Называть Русское Освободительное Движение власовским движением неправильно по существу и безграмотно политически. Это нисколько не умаляет ни значения имени Власова, ни его роли в истории освободительной борьбы. Он не был вождем не потому, что не достоин им быть, а потому, что борьба за возвращение русского народа на его исторические пути есть борьба, между прочим, и против идеи вождизма, так зло исказившей извечно русское служение идеалам, подменив его служением личности. Не Власов вызвал к жизни русский антибольшевизм, а русский антибольшевизм создал Власова. Сталин будет последним «вождем» в русской общественно-политической жизни, если она вернется к своим истинно русским истокам. Вышибать клин клином рекомендуется в домашнем хозяйстве. В политике это применимо в гораздо меньшей степени — вождя вышибать вождем менее целесообразно политически и, вероятно, невозможно технически.
С появлением Власова в нашем заключении для нас, общающихся с ним, стало как-то сразу всё на свои места. И не только у нас, в нашей маленькой лаборатории, но и — мы это чувствовали — во всем большом антикоммунистическом русском мире. Было ясно, что если будет когда-то так называемая русская акция, в форме ли создания национального русского правительства или какого-то другого начинания, во главе его стоять будет только он.

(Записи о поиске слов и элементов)
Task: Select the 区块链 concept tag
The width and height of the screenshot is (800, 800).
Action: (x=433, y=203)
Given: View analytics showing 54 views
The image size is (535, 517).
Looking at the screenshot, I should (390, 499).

## Обязательное задание 1
Выпишите в порядке появления все слова с дефисом, встречающиеся во фрагменте о Власове.
## Обязательное задание 2
Отредактируйте записи о поиске слов и элементов: замените «Select» на «Click», сохранив всё остальное без изменений.
Записи никак не связаны с содержанием фрагмента.

## Правильный ответ 1
общественно-политической, как-то, когда-то, какого-то

## Правильный ответ 2
Task: Click the 区块链 concept tag
The width and height of the screenshot is (800, 800).
Action: (x=433, y=203)
Given: View analytics showing 54 views
The image size is (535, 517).
Looking at the screenshot, I should (390, 499).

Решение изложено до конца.